◆ Information given
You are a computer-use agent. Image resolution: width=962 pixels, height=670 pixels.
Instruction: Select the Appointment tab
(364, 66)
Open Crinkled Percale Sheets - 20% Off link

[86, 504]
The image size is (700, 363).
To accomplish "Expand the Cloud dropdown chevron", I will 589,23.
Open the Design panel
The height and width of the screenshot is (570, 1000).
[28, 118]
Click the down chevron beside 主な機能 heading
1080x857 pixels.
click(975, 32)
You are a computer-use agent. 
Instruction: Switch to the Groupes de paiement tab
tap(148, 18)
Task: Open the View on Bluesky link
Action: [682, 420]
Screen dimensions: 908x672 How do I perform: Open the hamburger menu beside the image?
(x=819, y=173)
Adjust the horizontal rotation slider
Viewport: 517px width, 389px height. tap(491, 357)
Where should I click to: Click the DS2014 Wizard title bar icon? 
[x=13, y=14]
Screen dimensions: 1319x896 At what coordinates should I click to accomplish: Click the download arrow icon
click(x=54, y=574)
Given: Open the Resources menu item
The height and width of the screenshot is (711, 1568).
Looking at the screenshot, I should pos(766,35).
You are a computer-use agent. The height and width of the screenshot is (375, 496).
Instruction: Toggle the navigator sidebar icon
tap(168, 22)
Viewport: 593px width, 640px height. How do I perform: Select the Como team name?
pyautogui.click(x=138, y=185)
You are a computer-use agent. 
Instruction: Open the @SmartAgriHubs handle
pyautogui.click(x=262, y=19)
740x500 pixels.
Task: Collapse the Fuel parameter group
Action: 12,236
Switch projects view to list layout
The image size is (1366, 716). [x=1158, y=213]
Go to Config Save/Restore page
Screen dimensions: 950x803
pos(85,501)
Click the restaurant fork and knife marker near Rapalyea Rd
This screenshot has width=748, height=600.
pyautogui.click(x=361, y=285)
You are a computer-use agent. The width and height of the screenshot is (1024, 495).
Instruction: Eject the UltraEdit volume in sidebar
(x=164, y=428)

◆ Task objective
Count the lines of the data that hold the string "computer", and give that number as the entire reply.

◆ Answer to the exercise
5